The new co-op-focused experience doesn’t ask much of you, and that’s OK

A Way Out is one of those games that never fully captures your attention. But that isn’t necessarily a bad thing.

Last Saturday, I sat down with my 64-year-old father to play through A Way Out. We both like prison break movies just fine, but Dad is a casual gamer at best, having spent the last three years or so playing through the single-player campaigns of Destiny and Destiny 2.

As we played, he would mention his suspicions that the game would be far more difficult by the time our day was through. That never happened. Instead, we spent about seven or so hours together sitting in my apartment, laughing, playing, and eating pizza. We played through the entire campaign of A Way Out, but it certainly wasn’t what I took away from the day. None of that actually feels negative in retrospect.

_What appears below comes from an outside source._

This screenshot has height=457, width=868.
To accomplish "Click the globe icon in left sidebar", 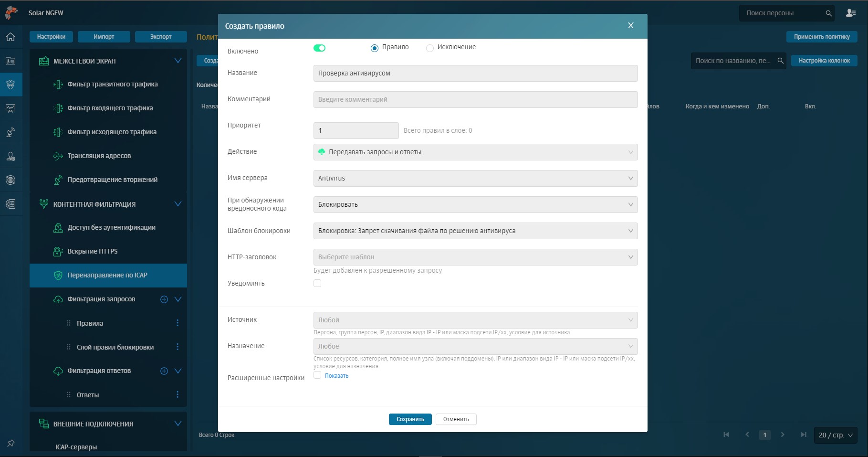I will (x=10, y=180).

There were plenty of times when I was playing where I would actively think about how bored I was, or how little I would enjoy playing this with my League of Legends, Destiny or World of Warcraft crew. But by the end, I was glad to have spent the time with my father in a rare, all-day hangout session.

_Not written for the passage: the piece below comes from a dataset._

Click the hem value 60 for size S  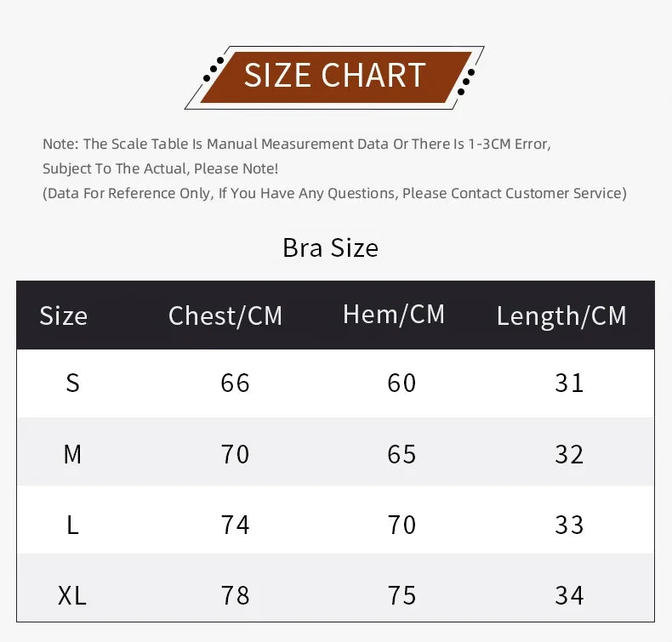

This is where A Way Out differentiates itself from other co-op games. If I were to invite my dad to a Destiny raid, I would be playing Destiny with my father. To play a game like Destiny with someone is to focus on the game first and the hangout second. On Saturday, we were spending time together while we played A Way Out, an almost exact opposite experience. The difference is subtle, but it’s there

A Way Out is forgiving in almost every aspect. The checkpoints never really make you replay much to get back to where you want to go and the objective indicator is almost too directed. Even in the more puzzle-oriented sections, the two of us could casually figure out what needed to be done in a few seconds while we talked about our lives. But this is where A Way Out finds its niche.

Where A Way Out succeeds is in how well it captures the atmosphere of a cable movie. If I go over to my parents house and the TV is on, there’s a good chance that we aren’t really watching it. Instead, we’re sitting together and talking while Goodfellas plays quietly behind us. We didn’t put the movie on, despite owning it, it just appeared on whatever channel they happened to be watching.

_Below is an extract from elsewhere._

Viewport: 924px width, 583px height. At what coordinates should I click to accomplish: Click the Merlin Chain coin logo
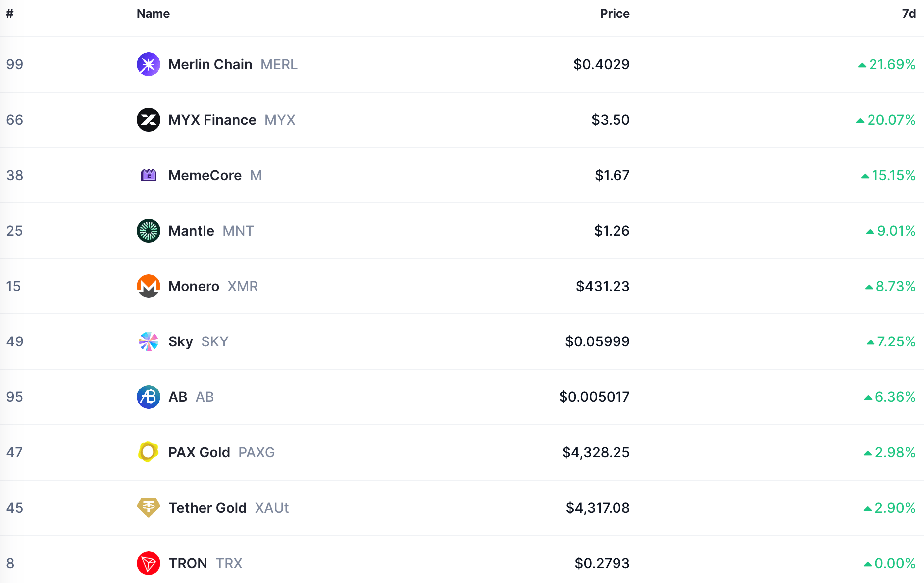[x=148, y=64]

It’s familiar, but you can’t help but at least keep an eye on it. The conversation of the room ebbs and flows between talking about life, talking about the movie we’re casually watching, and stopping conversation altogether to focus on the TV for our favorite scenes.

There are so many movies that are perfect cable movies, but not many games can claim that coveted position. A Way Out can. It isn’t particularly polished or mechanically interesting. There is nothing about the game that makes me want to sit down and play it again. I’m sure my dad doesn’t even remember the name of the character he chose to play. But if I went over to someone’s house and A Way Out was on the TV, I would sit down and play it.

A Way Out hooks you the same way the average Netflix show might. It has its up and down moments that you’re seemingly meant to care about more than others. Watching the perspectives shift and seeing the novel use of co-op is almost breathtaking for the first 20 minutes. But as you move forward, it holds your hand tight (yet kept our interest loose) as it pulls you through the rest of the game’s narrative. And like a Netflix show, you come out on the other end happy with the time you’ve spent, even if you barely remember what you just saw.

At the end of this year, I won’t remember the details of A Way Out, not exactly at least. But I’ll remember the day I spent with my dad. And one day I know we’ll sit down and have a laugh together trying to remember all the details of that one game where we broke out of prison.

The game isn’t built for you to play it with your hardcore video game Discord server, it’s meant to be played with your friends and family members who think video games are too complicated nowadays. It’s a family affair, a good game to throw on the TV when you’re slightly inebriated and entertaining a small group of old friends.

With A Way Out, it isn’t about the journey or the destination, it’s about the people you played with along the way.